At the far end of the corridor, a door stood open. A few pieces of furniture occupied it.
“There are six servants and seven chambers,” Mrs. Lavender explained.
“And these are the stairs you mentioned.” Padua opened a door. It gave out to a small wooden terrace, and long flights of wooden stairs leading down to the garden.
Mrs. Lavender’s head poked out beside hers. “Fifteen years ago there was a small fire. It frightened me enough that I paid for these myself. As I said, they are useful in allowing the servants to avoid the trade, or the eyes of the gentlemen.”
Padua looked at the stairs, then the empty chamber. “Where do the male servants sleep?”
Mrs. Lavender pointed to an outbuilding that ran along the side of the garden. “Hector and the groom sleep there, in chambers above the carriage room and stable.”
“It is a big stable.”
“It was not always one. Before my time it was used for some kind of business. Smithing or ironworking. I had most of it cleaned out and put my carriage and horses there.”
Padua entered the empty chamber. She looked around. “For a short while, your original description of this house will be partly true.

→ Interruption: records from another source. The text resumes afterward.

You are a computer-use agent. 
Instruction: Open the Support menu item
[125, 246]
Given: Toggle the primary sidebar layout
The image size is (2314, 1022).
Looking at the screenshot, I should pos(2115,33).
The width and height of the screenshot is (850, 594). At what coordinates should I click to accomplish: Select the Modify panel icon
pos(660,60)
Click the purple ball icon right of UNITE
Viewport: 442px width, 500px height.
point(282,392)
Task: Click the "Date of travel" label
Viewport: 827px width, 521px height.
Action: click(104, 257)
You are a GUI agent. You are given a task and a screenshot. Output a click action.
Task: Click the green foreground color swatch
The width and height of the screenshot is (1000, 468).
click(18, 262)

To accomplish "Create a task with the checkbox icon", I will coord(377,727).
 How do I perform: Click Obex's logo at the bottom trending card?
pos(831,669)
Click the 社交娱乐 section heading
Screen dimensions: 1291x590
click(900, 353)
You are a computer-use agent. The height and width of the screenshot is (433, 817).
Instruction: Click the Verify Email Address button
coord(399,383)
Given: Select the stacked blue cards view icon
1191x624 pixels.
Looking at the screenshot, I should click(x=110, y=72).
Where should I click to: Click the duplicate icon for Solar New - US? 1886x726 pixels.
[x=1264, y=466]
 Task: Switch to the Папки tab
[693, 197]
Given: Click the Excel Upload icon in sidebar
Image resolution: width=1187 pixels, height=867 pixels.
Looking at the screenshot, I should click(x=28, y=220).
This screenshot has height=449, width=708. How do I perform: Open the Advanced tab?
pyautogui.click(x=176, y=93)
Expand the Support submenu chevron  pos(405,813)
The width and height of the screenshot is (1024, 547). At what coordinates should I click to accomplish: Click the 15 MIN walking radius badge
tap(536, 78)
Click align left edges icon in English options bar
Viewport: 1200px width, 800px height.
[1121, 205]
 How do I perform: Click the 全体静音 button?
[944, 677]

As it happens, I need a place to lay my head until I settle myself. Unless you object with good cause, I will use this chamber.”
Mrs. Lavender’s eyes widened. “You cannot be serious. It will not be appropriate.”
“What is inappropriate about it? My father owns part of a brothel. Who am I to have her nose in the air about using such accommodations? I will pay for a new mattress for this bed, if you will arrange for one to be brought. I will use these stairs, and avoid interfering with your trade. And while I am here, I will study the lease and those accounts.”
“Your father did not interfere with my business. He went his own way. That was our understanding of how it would be.”
“I will not interfere, either, if all is in order.”
Mrs. Lavender’s mouth flapped, but no more objections emerged. She shook her head in resignation and astonishment. “You are a strange duck. We both know where you got that, don’t we?”
Indeed they did. The difference, as Padua saw it, was the strange daughter would not be ripe for fleecing the way the strange father probably had been. If this was the family business, so be it, until that lease ran out.
“If Hector would bring up the valise I left in the reception hall, I will begin to get settled.”
Mrs. Lavender left her. Padua opened the window to air out the chamber, then turned her mind to deciding what furniture to keep and what to move out.
***
Ives grew impatient. The footman, Hector, had put him in Mrs. Lavender’s office at least a half hour ago. He checked his pocket watch. No, only ten minutes had passed. Ten frustrating minutes. Hectorrefused to answer any questions, even the most basic one: Did a very tall Miss Belvoir call at this house this morning? If she had not, every minute he sat here was another minute wasted.
He looked around the office. It was a little cramped, deliberately so. Mrs. Lavender could have arranged the desk differently to make more room. Placed like this in the center of a small chamber, it effectively confined visitors to a slice of floor between it and the door. The forced intimacy and close quarters, the cat sleeping on the hearth and the wool throw waiting in a basket, gave the office a cozy quality.
The door finally opened. Mrs. Lavender walked in. Her mouth fell open in surprise when she saw him. Then she smiled. “Hector said only that a gentleman awaited me. He did not say it was you.”
She patted him on the head, like he were a boy, then went to her desk.
“It has been so very long,” Mrs. Lavender said. “You are as handsome a devil as ever. Did your family ever come around to your choice of life path? I see your name in the papers sometimes.”
“My late brother, never, I am happy to say.”
She pursed her lips. “I am sorry for your loss.”
“Do not be. We muddled through, splendidly. We recovered from the shock so quickly that some found it heartless.”
“He came here, a few months before his passing. I reminded him he was not welcomed. He created a scene.Hector almost had to throw him out. Thank goodness not. All the friends in the world will not help if a duke speaks against a business, even one like this. I reminded him there were houses better suited to his preferences.” Her eyes twinkled. “I told him to ask his brothers if he had forgotten where those houses could be found.”
Mrs. Lavender’s house specialized in polite, romantic illusions for men who did not seek too much variation in their erotic experiences. As a young man, Ives had visited, like most of his friends. Some of them still did, he expected. Others had graduated to the more exotic tastes that Mrs. Lavender now alluded to.
“Of course, some of my more sophisticated gentlemen return now and then. I find that heartbreaks bring them here, or other disappointments. Is that why you have come? It is early, but I am sure one of the girls—”
“I am here about something else. Not one of your young ladies, but another woman. Did a Miss Belvoir visit today?”